Edit 3: The clang team seems to be aware of the problem: http://llvm.org/bugs/show_bug.cgi?id=18767

回答1:

The problem is in mapping from the codomain of std::mt19937 (std::uint_fast32_t) to float; the algorithm described by the standard gives incorrect results (inconsistent with its description of the output of the algorithm) when loss of precision occurs if the current IEEE754 rounding mode is anything other than round-to-negative-infinity (note that the default is round-to-nearest).

The 7549723rd output of mt19937 with your seed is 4294967257 (0xffffffd9u), which when rounded to 32-bit float gives 0x1p+32, which is equal to the max value of mt19937, 4294967295 (0xffffffffu) when that is also rounded to 32-bit float.

The standard could ensure correct behavior if it were to specify that when converting from the output of the URNG to the RealType of generate_canonical, rounding is to be performed towards negative infinity; this would give a correct result in this case. As QOI, it would be good for libstdc++ to make this change.

With this change, 1.0 will no longer be generated; instead the boundary values 0x1.fffffep-N for 0 < N <= 8 will be generated more often (approximately 2^(8 - N - 32) per N, depending on the actual distribution of MT19937).

I would recommend to not use float with std::generate_canonical directly; rather generate the number in double and then round towards negative infinity:

    double rd = std::generate_canonical<double,
        std::numeric_limits<float>::digits>(rng);
    float rf = rd;
    if (rf > rd) {
      rf = std::nextafter(rf, -std::numeric_limits<float>::infinity());
    }

This problem can also occur with std::uniform_real_distribution<float>; the solution is the same, to specialize the distribution on double and round the result towards negative infinity in float.



回答2:

According to the standard, 1.0 is not valid.

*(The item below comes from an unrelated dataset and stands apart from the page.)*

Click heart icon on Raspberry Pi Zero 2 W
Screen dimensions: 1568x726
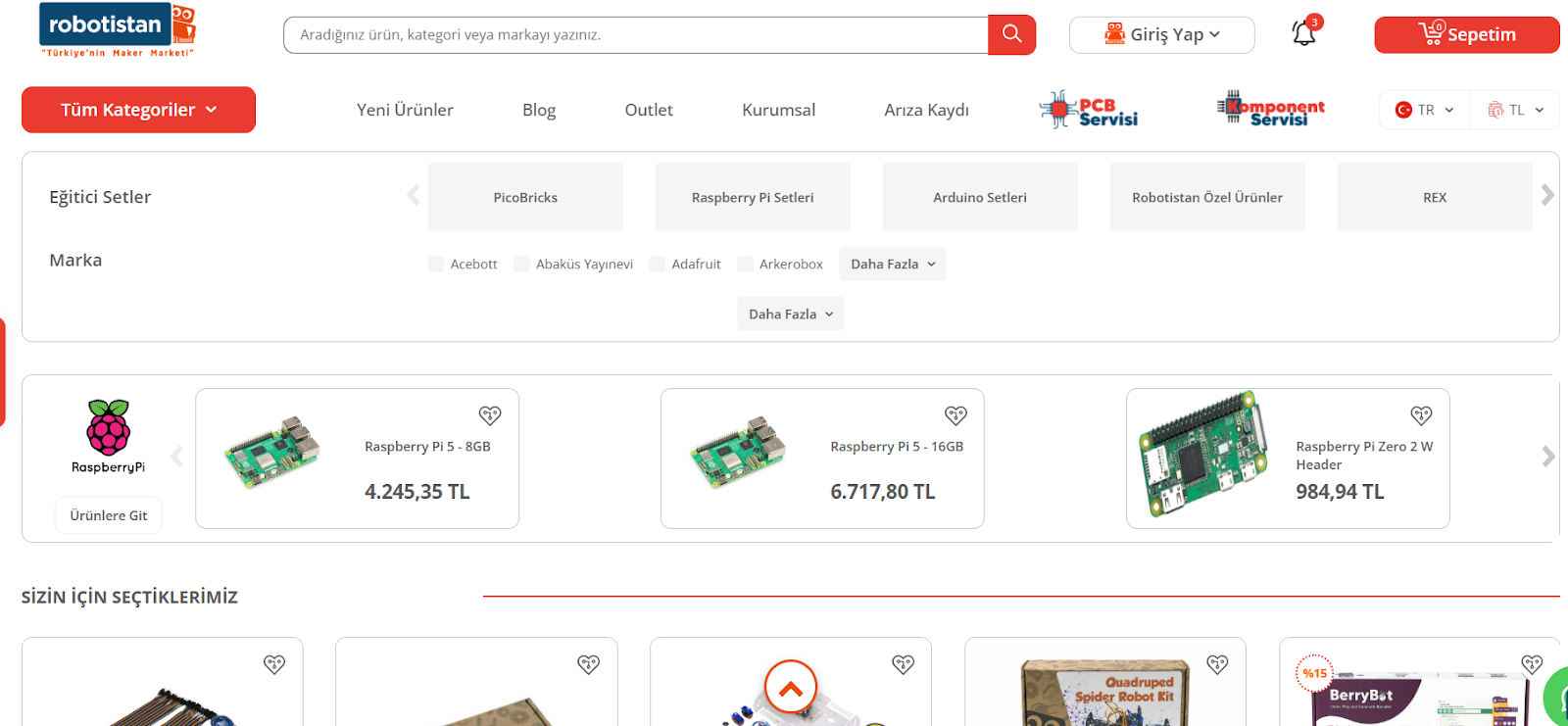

C++11 §26.5.7.2 Function template generate_canonical

Each function instantiated from the template described in this section 26.5.7.2 maps the result of one or more invocations of a supplied uniform random number generator g to one member of the specified RealType such that, if the values gi produced by g are uniformly distributed, the instantiation’s results tj , 0 ≤ tj < 1, are distributed as uniformly as possible as specified below.



回答3:

I just ran into a similar question with uniform_real_distribution, and here's how I interpret the Standard's parsimonious wording on the subject:

The Standard always defines math functions in terms of math, never in terms of IEEE floating-point (because the Standard still pretends that floating-point might not mean IEEE floating point). So, any time you see mathematical wording in the Standard, it's talking about real math, not IEEE.

The Standard says that both uniform_real_distribution<T>(0,1)(g) and generate_canonical<T,1000>(g) should return values in the half-open range [0,1). But these are mathematical values. When you take a real number in the half-open range [0,1) and represent it as IEEE floating-point, well, a significant fraction of the time it will round up to T(1.0).

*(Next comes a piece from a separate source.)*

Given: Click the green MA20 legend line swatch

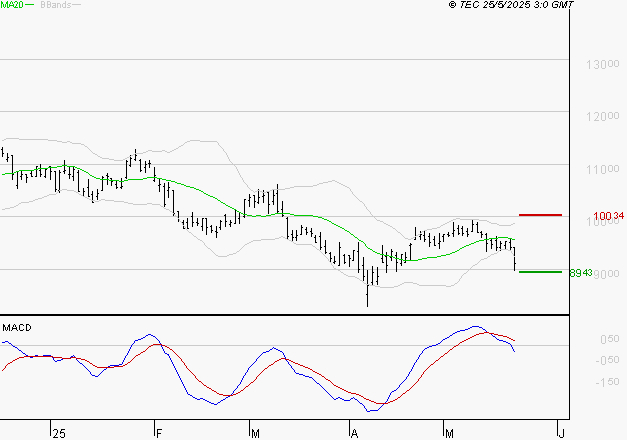Looking at the screenshot, I should click(x=32, y=6).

When T is float (24 mantissa bits), we expect to see uniform_real_distribution<float>(0,1)(g) == 1.0f about 1 in 2^25 times. My brute-force experimentation with libc++ confirms this expectation.

template<class F>
void test(long long N, const F& get_a_float) {
    int count = 0;
    for (long long i = 0; i < N; ++i) {
        float f = get_a_float();
        if (f == 1.0f) {
            ++count;
        }
    }
    printf("Expected %d '1.0' results; got %d in practice\n", (int)(N >> 25), count);
}

int main() {
    std::mt19937 g(std::random_device{}());
    auto N = (1uLL << 29);
    test(N, [&g]() { return std::uniform_real_distribution<float>(0,1)(g); });
    test(N, [&g]() { return std::generate_canonical<float, 32>(g); });
}

Example output:

Expected 16 '1.0' results; got 19 in practice
Expected 16 '1.0' results; got 11 in practice

When T is double (53 mantissa bits), we expect to see uniform_real_distribution<double>(0,1)(g) == 1.0 about 1 in 2^54 times. I don't have the patience to test this expectation. :)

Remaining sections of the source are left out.